=== WRITTEN EXERCISE ===
Render the material from the line with "This screenshot has height=376, width=627." up to and including the line with "Looking at the screenshot, I should (1316, 31)." as a Markdown table with the columns Row and Line. Give each line its own numbered row and leave out blank lines.
━━━━━ STORED ROWS
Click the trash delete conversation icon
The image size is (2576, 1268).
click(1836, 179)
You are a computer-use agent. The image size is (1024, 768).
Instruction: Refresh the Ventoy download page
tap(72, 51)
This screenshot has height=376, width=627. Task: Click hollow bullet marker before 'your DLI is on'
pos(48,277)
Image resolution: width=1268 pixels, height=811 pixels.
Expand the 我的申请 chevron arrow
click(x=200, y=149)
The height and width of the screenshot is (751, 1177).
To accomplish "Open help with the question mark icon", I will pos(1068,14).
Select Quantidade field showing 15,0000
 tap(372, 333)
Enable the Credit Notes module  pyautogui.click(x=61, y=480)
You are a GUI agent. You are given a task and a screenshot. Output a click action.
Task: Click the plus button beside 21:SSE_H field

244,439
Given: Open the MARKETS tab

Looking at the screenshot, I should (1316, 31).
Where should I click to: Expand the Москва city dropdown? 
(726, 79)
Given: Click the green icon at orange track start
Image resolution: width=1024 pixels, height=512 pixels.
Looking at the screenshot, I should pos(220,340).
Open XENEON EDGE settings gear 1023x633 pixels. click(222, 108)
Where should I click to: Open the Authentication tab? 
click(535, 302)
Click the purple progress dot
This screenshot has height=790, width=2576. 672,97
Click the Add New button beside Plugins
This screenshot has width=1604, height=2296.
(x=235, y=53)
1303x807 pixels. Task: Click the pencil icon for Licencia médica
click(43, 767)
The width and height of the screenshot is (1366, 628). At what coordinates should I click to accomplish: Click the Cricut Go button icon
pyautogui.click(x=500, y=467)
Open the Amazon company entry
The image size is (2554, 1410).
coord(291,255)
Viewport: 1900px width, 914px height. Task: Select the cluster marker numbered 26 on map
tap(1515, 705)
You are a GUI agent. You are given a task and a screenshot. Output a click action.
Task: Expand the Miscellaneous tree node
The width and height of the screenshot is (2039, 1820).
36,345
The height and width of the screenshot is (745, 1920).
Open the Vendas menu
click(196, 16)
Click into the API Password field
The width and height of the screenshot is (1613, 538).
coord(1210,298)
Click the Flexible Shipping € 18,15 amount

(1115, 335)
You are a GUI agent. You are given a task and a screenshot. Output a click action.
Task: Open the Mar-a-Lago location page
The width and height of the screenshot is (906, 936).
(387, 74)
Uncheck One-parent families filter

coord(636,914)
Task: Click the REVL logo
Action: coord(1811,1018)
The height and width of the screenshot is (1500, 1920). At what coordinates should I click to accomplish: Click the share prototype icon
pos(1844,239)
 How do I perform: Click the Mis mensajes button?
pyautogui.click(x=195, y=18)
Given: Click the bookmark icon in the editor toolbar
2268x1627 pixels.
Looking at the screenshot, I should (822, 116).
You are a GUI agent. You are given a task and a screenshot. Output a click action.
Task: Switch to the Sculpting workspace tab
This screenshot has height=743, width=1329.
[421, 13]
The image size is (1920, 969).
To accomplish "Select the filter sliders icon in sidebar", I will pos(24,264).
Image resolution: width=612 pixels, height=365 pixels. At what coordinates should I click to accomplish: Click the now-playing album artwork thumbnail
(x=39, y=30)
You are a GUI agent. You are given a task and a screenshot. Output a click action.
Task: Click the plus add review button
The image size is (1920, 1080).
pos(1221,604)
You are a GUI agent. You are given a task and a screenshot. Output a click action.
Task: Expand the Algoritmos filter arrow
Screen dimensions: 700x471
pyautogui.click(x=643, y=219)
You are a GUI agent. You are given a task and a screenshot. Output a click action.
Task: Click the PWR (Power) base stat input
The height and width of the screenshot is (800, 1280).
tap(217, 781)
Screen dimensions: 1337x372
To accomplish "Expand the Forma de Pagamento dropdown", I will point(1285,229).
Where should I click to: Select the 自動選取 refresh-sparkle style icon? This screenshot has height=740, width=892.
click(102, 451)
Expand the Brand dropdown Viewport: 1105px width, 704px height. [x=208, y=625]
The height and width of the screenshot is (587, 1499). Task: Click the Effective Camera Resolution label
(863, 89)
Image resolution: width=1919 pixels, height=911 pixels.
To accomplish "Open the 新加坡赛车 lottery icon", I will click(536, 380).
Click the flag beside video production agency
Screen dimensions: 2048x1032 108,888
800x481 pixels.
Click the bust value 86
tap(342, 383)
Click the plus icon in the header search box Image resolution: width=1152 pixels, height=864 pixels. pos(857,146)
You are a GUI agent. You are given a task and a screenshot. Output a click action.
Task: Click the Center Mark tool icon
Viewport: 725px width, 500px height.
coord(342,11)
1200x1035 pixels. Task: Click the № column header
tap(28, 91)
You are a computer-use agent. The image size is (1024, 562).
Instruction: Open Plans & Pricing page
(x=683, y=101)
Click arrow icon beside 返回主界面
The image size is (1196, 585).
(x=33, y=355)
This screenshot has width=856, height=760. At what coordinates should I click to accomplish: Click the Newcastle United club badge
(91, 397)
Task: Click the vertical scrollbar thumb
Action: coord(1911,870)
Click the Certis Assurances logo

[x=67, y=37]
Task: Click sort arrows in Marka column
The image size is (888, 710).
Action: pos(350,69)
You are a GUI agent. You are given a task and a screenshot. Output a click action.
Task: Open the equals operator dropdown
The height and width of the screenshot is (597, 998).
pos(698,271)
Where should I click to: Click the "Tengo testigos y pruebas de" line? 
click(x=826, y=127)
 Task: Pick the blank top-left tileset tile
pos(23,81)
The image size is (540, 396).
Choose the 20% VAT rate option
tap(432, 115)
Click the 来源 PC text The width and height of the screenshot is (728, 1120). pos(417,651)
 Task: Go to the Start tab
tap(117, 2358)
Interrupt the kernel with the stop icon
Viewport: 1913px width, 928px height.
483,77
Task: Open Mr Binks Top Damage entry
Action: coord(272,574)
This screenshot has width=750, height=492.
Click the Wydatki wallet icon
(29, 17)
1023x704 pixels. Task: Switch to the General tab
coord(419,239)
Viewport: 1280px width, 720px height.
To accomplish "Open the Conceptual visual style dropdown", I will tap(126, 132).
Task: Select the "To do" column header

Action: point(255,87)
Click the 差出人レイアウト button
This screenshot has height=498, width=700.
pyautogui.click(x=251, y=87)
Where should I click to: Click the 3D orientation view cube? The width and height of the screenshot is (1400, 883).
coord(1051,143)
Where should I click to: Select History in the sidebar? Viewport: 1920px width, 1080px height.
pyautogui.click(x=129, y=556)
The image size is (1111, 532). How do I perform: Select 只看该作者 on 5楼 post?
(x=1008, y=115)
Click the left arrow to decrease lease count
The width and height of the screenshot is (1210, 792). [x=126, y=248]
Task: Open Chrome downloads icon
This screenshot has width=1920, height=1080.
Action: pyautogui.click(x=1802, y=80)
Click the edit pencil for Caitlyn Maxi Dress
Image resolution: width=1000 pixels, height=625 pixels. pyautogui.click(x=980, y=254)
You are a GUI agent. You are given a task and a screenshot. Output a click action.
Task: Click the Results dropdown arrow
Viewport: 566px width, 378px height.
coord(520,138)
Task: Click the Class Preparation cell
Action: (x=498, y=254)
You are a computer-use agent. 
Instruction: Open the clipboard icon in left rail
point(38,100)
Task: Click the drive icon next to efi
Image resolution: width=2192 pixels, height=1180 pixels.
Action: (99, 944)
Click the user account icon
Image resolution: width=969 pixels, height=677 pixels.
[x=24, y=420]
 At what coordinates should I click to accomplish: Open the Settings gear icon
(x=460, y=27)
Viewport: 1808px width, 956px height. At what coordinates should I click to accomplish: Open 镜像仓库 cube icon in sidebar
━━━━━━━━━━
=== ANSWER TO THE TASK ===
| Row | Line |
|---|---|
| 1 | This screenshot has height=376, width=627. Task: Click hollow bullet marker before 'your DLI is on' |
| 2 | pos(48,277) |
| 3 | Image resolution: width=1268 pixels, height=811 pixels. |
| 4 | Expand the 我的申请 chevron arrow |
| 5 | click(x=200, y=149) |
| 6 | The height and width of the screenshot is (751, 1177). |
| 7 | To accomplish "Open help with the question mark icon", I will pos(1068,14). |
| 8 | Select Quantidade field showing 15,0000 |
| 9 |  tap(372, 333) |
| 10 | Enable the Credit Notes module  pyautogui.click(x=61, y=480) |
| 11 | You are a GUI agent. You are given a task and a screenshot. Output a click action. |
| 12 | Task: Click the plus button beside 21:SSE_H field |
| 13 | 244,439 |
| 14 | Given: Open the MARKETS tab |
| 15 | Looking at the screenshot, I should (1316, 31). |